Os meios de comunicação e as plataformas, pressionados pela velocidade e pela competição digital, por vezes reproduzem informações incompletas ou sensacionalistas na tentativa de atrair visitantes, seguidores e utilizadores, contribuindo assim para a confusão. Como apontou Noam Chomsky, os media tradicionais não são neutros: funcionam como instrumentos que moldam a opinião pública para servir interesses políticos e económicos, filtrando a informação de acordo com propriedade, publicidade, fontes privilegiadas e ideologia dominante. O resultado é um ecossistema em que a diversidade de opiniões é limitada e a população é levada, muitas vezes inconscientemente, a aceitar determinadas narrativas como verdade.
O desafio é, portanto, multifacetado. A desinformação não é apenas tecnológica; é também um desafio educacional e cultural.
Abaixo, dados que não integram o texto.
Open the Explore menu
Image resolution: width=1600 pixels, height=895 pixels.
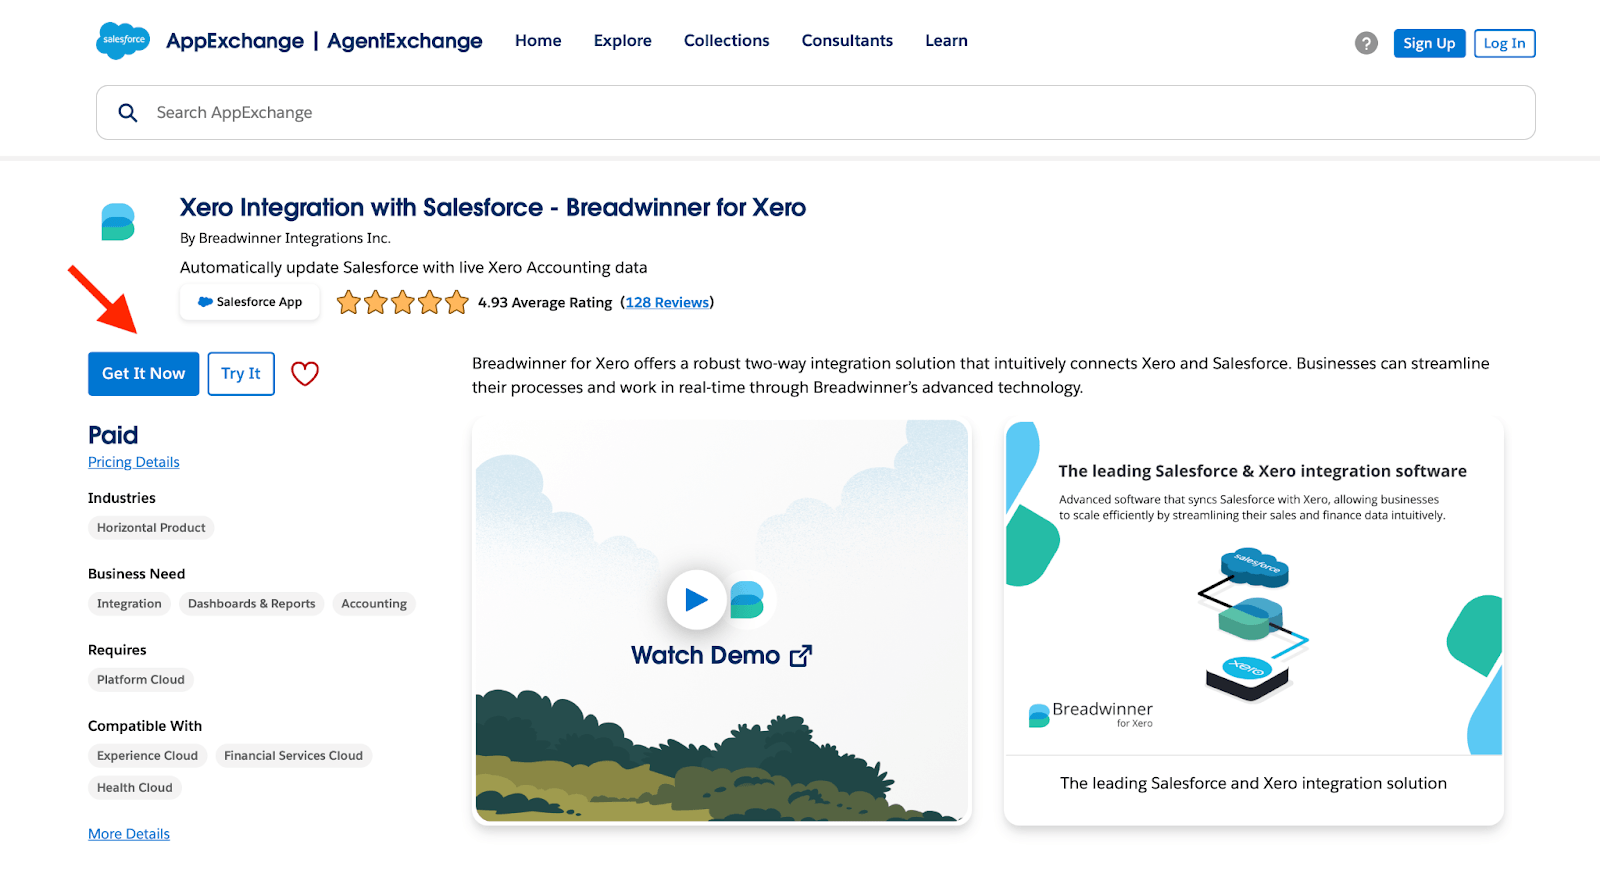click(622, 41)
A literacia digital continua insuficiente, e cidadãos de todas as idades precisam de ferramentas para questionar, refletir, verificar e contextualizar a informação que consomem. Sem estas competências, mesmo os conteúdos mais rigorosos correm o risco de ser ignorados em favor do que é mais fácil de partilhar.
A desinformação digital é um dos maiores desafios da atualidade. Ela põe a democracia à prova e coloca cada cidadão diante de uma escolha: aceitar a informação sem questionar ou assumir um papel ativo e crítico. Cabe a cada um procurar a verdade dos factos, avaliando a veracidade das fontes, a autenticidade das referências e distinguindo claramente entre realidade, ficção e distorção. Ao fazê-lo, contribuímos para uma maior transparência e fortalecemos a nossa capacidade de pensar, verificar e decidir com consciência, promovendo uma sociedade mais justa, informada e responsável.